Final answer:
To find the pdf of W, we use the properties of Gaussian random variables. Since W = X + 5 and X is Gaussian with mean 1 and variance 16, W is also Gaussian with mean 6 (1 + 5) and variance 16. The pdf of W is W~N(6, 16) and expressed as f_W(w) = (1/(4sqrt(2pi)))e^(-(1/32)(w-6)^2).
Step-by-step explanation:
Finding the Probability Density Function of W
To find the probability density function (pdf) of W, where W is defined as W = X + 5, we'll use the properties of Gaussian random variables. Given that X is a Gaussian random variable with E[X] = 1 (mean) and Var(X) = 16 (variance), the transformation W = X + 5 will also be normally distributed as this is a linear transformation.

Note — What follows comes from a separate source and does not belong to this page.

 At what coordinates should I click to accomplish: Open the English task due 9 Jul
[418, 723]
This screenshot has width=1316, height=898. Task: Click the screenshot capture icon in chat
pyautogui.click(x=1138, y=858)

The mean of W, E[W], will be the mean of X plus 5, which is 1 + 5 = 6. The variance of W will be the same as the variance of X since adding a constant does not change the variance. So, Var(W) = Var(X) = 16. Thus, the distribution of W will be W~N(6, 16).
The pdf of W can be expressed as:
fW(w) = \(\frac{1}{4\sqrt{2\pi}}e^{-\frac{1}{32}(w-6)^2}\), where \(w\) is a real number.